Text shown:
┄┄┄┄┄┄
Jesuit Social Research Institute (JSRI) (New Orleans, LA)
LMU's Center for Service & Action: Alternative Break Trips (Los Angeles, CA)
Immersion trips aim to introduce students to new cultures, allowing them to assimilate unfamiliar perspectives into their own worldview with the intention of creating more globally minded citizens. These trips do not necessarily incorporate homestays, but they do allow for cultural experiences and plenty of time for getting to know the locals.
Direct service trips focus on placing students in a position to directly aid communities through hands-on experiences (ie trail maintenance, basic construction, teaching English, childcare, etc). While there is usually some time built in for education and getting to know the culture, the main goal of these trips is to directly be in service to others.
Issue specific trips are theme based, aimed at educating students about particular socioeconomic and environmental issues that affect our world. In Juarez, for example, students learn about the myriad of issues that are contributing to the recent femicide. There is usually some related direct service and cultural experiences that are built in to these trips.
┄┄┄┄┄┄
Dataset extract:

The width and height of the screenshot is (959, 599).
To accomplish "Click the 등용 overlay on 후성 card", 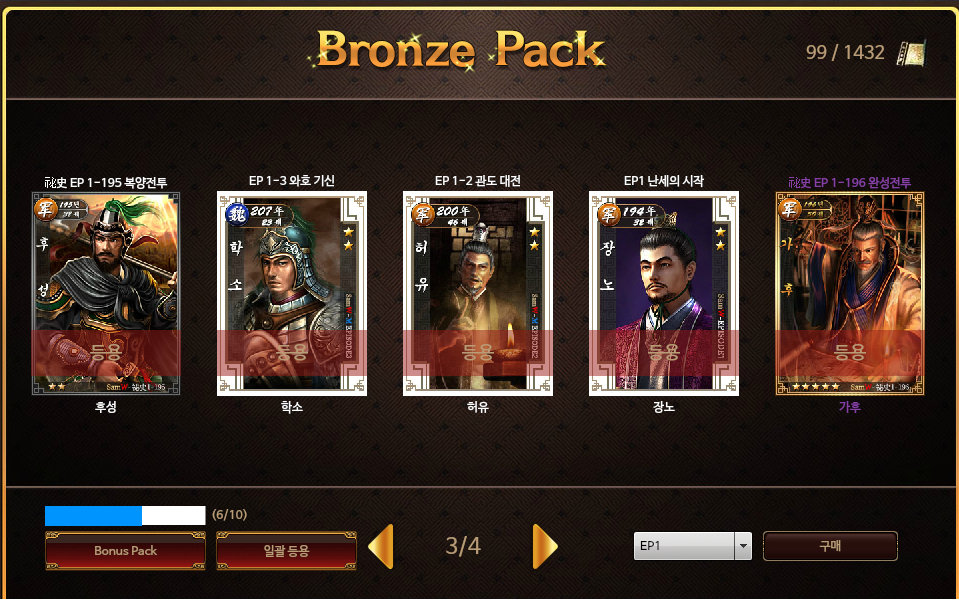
┄┄┄┄┄┄
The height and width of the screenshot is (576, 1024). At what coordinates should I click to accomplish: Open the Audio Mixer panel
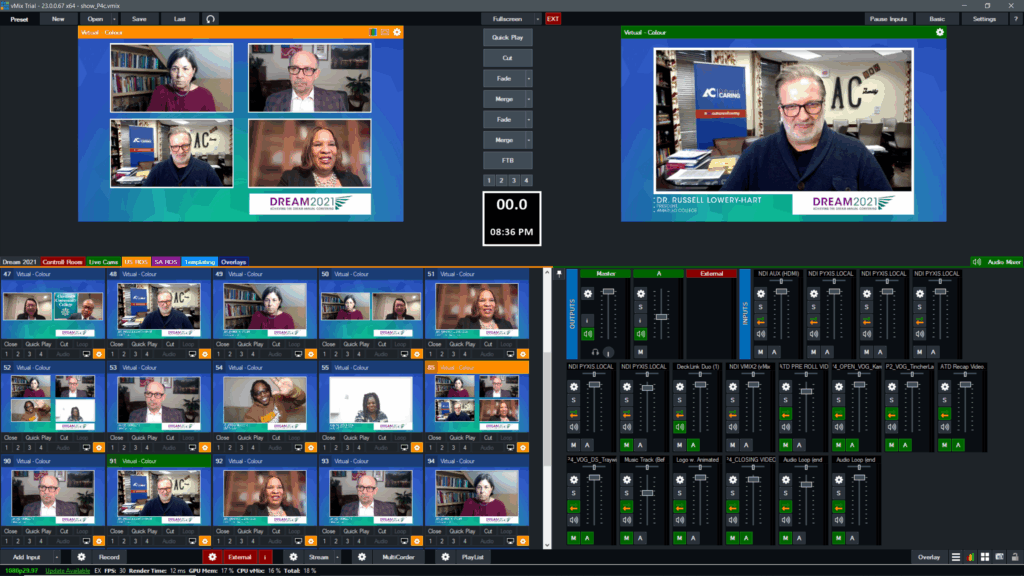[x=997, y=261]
┄┄┄┄┄┄
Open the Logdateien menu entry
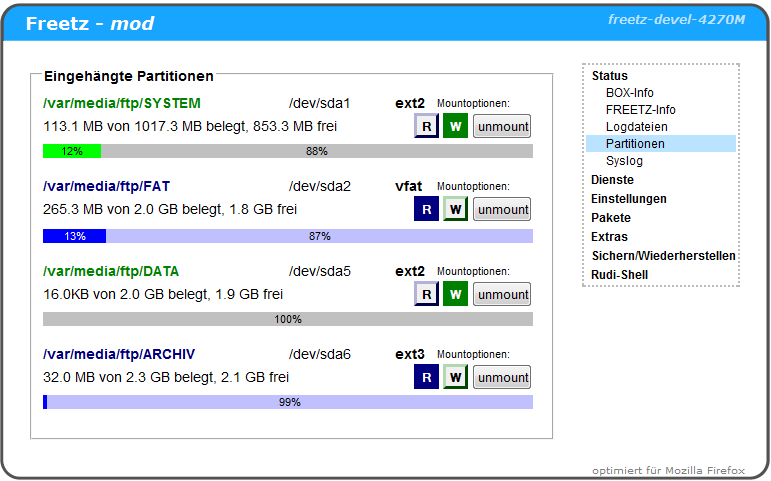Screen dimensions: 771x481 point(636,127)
┄┄┄┄┄┄
Activities:
**1.** In the text on service trips, rewrite the paragraph beginning "Direct service trips focus" as a short bulleted list that keeps its main facts.
**2.** Retype the part of the text on service trips from "Jesuit Social Research" to "know the locals." with no changes.
**3.** Answer these questions from the text on service trips:
(a) What do immersion trips not necessarily incorporate?
(b) What kinds of issues do issue specific trips aim to teach students about?
(c) In Juarez, what recent problem do students learn is being fed by a myriad of issues?

Outputs in order:
**1.**
- Direct service trips place students where they can aid communities directly through hands-on work.
- Examples of the work include trail maintenance, basic construction, teaching English, and childcare.
- Some time is usually set aside for education and getting to know the culture.
- The main goal is to be in direct service to others.

**2.**
Jesuit Social Research Institute (JSRI) (New Orleans, LA)
LMU's Center for Service & Action: Alternative Break Trips (Los Angeles, CA)
Immersion trips aim to introduce students to new cultures, allowing them to assimilate unfamiliar perspectives into their own worldview with the intention of creating more globally minded citizens. These trips do not necessarily incorporate homestays, but they do allow for cultural experiences and plenty of time for getting to know the locals.

**3.**
(a) Homestays.
(b) Particular socioeconomic and environmental issues that affect our world.
(c) The recent femicide.